Politics

If the PM pursues a no-deal Brexit, she will be stopped

MPs know that crashing out of Europe would be a disaster. They simply will not allow it to happen

December 23, 2018
Photo: Adrian Dennis/PA Wire/PA Images
Photo: Adrian Dennis/PA Wire/PA Images

In light of last week’s key political row, it is important to clarify something important about the prime minister. She is not a “stupid woman.” She is, in fact, asking us to believe that she is a politically homicidal one.

We are less than 100 days from Brexit and the time to mince words has passed. Theresa May has publicly and loudly increased preparations for the scenario of no deal with the EU. But it is impossible to prepare.
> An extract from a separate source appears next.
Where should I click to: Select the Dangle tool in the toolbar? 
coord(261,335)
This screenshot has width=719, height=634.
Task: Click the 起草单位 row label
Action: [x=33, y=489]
We can “take back control” of Britain but not of France. Full customs and regulation checks will take place on outbound traffic across the Channel, and that means incoming traffic will grind to a halt. Food and medicine will not arrive. People will die.

This is not just idle speculation, but confirmed in countless government briefings and industry warnings. The health secretary boasts that he is buying fridges to stockpile perishable medication. The defence secretary talks of thousands of troops in the streets. New government plans revealed to the Times suggest we will have to vary our diets. Nothing says taking back control like the government itemising all the food we can’t eat.

The price for this navel-gazing orgy of self-harm amounts to £2bn. This is admittedly a drop in the ocean compared to our £39bn divorce bill, but still represents an impressive destination for a project that was supposed to save us money. That £2bn really could have been spent on the NHS at the time the NHS most needs it. Perhaps next time the campaign bus will promise something else.

Last week, the car industry released an unprecedented statement asking the government and parliament to take no-deal off the table. The prime minister will not. British employers are openly begging her not to sacrifice them, and she refuses. It doesn’t matter that she is bluffing. Companies have to believe what the government tells them, and many are already preparing to leave. Once they have gone, they will not return. Quite an achievement for the self-proclaimed party of business.

Then there is the human cost. People with chronic illnesses have written to me outlining their crippling anxiety. One leaked government document suggested that suicide rates could dramatically increase after a no-deal. Hard Brexiteers accuse Remainers of stoking up this worry. The reverse is true: I am doing my best to reassure people that it won’t happen. Because it won’t.

Why? Because no-deal is a game to May. The prime minister knows that she cannot sell her deal as it stands and cannot renegotiate it to make it more palatable, and has consequently devised a squalid ruse to blackmail her MPs into endorsing it. The cynicism cannot be understated. May is literally threatening the country with economic and social devastation in order to win a parliamentary vote. It is the most recklessly irresponsible peacetime act of any prime minister in modern history. When her colleagues promised us a “safe pair of hands” back in 2016, let’s just say this wasn’t it.

Yet even if May was sadistic enough to trigger a no-deal scenario, there are numerous actions parliament could take to thwart her. Labour and Tory MPs, including loyalists like Oliver Letwin, are preparing blocking amendments to vital legislation. Binding resolutions and contempt motions will follow. There is an effective majority to paralyse parliament. If May does choose to actively pursue no-deal, three Tory MPs have already promised to renounce the whip and vote against the government, and others are poised to do the same. If the government did lose a no-confidence motion, it would either have to abandon the policy in order to win a second motion, or there would have to be a general election. In those circumstances parliament would, without question, demand an extension to Article 50, and the government would have to comply. The EU has already signalled that it would grant it.

Many commentators point out that no-deal is the legal default. They are technically correct. But just imagine we get to say, 20th March, and we are heading for no-deal in nine days’ time. Do we really think that MPs will do nothing? That the cabinet won’t disband? That the government will win a confidence vote? That the EU will kick us over the cliff-edge when neither parliament nor the people want to jump? No-deal may be the default but in reality it is a choice.

Think of the recent Gatwick drones fiasco, an incident bringing disruption and misery to hundreds of thousands and leading the news agenda. Multiply that by a few hundred, for nine months, and you have an idea of no-deal. The government knows this. It would not survive 20 minutes. Indeed, the mere talk of no-deal has erased any lingering pretence that Britain remains a pragmatic or serious country. But while our leaders may have shed their decency, most of them are not yet prepared to throw our future away altogether.

The government is currently choosing to terrify people; and if it was ever permitted to implement its threatened policy, it would also be choosing to cut off their food and medicine supplies. It takes only a handful of Tory MPs to prevent this historic disgrace. If they do, they will perhaps save their careers. More importantly, they will be saving the country.